Aerosols can travel beyond six feet and may linger in the air; masking is more important than hand-washing when facing a threat like that.
This is wrong because it assumes that masks are able to handle aerosols. There is 0 evidence masks can do that. In fact, there isn't even evidence masks can handle water droplets.
The entire justification for masks has been "they trap the droplets in your breath that carry the virus". Studies on flu transmission in acute environments show no link between masks and infection spread of the flu - a virus presumed to be transmitted primarily via droplets.
If the virus is an aerosol, it doesn't need to be carried by droplets, meaning the mask has to be designed specifically to capture the virus itself. Covid is about .7-.14nm in diameter and has an oily, slippery lipid envelope around it. N95 masks are designed to capture oil-free particulates down to .3nm in diameter. Oily particulates go right through the mask, as do very tiny particles.
Covid is both tiny and oily. No amount of masking will stop it, and the data comparing mask mandated communities vs unmasked communities supports this.
This is wrong because it assumes that masks are able to handle aerosols. There is 0 evidence masks can do that. In fact, there isn't even evidence masks can handle water droplets.
The entire justification for masks has been "they trap the droplets in your breath that carry the virus". Studies on flu transmission in acute environments show no link between masks and infection spread of the flu - a virus presumed to be transmitted primarily via droplets.
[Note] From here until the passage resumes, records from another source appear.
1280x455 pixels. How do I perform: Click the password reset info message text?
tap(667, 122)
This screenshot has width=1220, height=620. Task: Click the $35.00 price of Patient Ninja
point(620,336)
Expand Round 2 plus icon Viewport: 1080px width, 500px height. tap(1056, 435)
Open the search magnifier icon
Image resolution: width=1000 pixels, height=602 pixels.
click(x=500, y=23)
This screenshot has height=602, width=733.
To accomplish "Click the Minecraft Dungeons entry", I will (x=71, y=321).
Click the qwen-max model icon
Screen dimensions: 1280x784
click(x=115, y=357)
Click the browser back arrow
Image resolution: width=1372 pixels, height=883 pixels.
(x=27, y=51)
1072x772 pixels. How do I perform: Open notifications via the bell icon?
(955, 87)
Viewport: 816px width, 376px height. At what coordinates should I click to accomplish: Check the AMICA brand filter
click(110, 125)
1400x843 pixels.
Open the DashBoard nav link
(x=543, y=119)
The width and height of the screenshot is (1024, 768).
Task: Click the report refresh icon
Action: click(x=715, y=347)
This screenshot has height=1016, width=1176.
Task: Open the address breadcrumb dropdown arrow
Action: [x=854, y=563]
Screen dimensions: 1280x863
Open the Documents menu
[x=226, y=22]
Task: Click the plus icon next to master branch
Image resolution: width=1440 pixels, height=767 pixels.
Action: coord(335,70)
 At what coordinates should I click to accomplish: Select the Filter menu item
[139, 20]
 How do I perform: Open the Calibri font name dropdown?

If the virus is an aerosol, it doesn't need to be carried by droplets, meaning the mask has to be designed specifically to capture the virus itself. Covid is about .7-.14nm in diameter and has an oily, slippery lipid envelope around it. N95 masks are designed to capture oil-free particulates down to .3nm in diameter. Oily particulates go right through the mask, as do very tiny particles.
Covid is both tiny and oily. No amount of masking will stop it, and the data comparing mask mandated communities vs unmasked communities supports this.
yep, I remember those vape videos of people sucking on a vape pen and blowing out through various types of masks. The vapor is a water aerosol.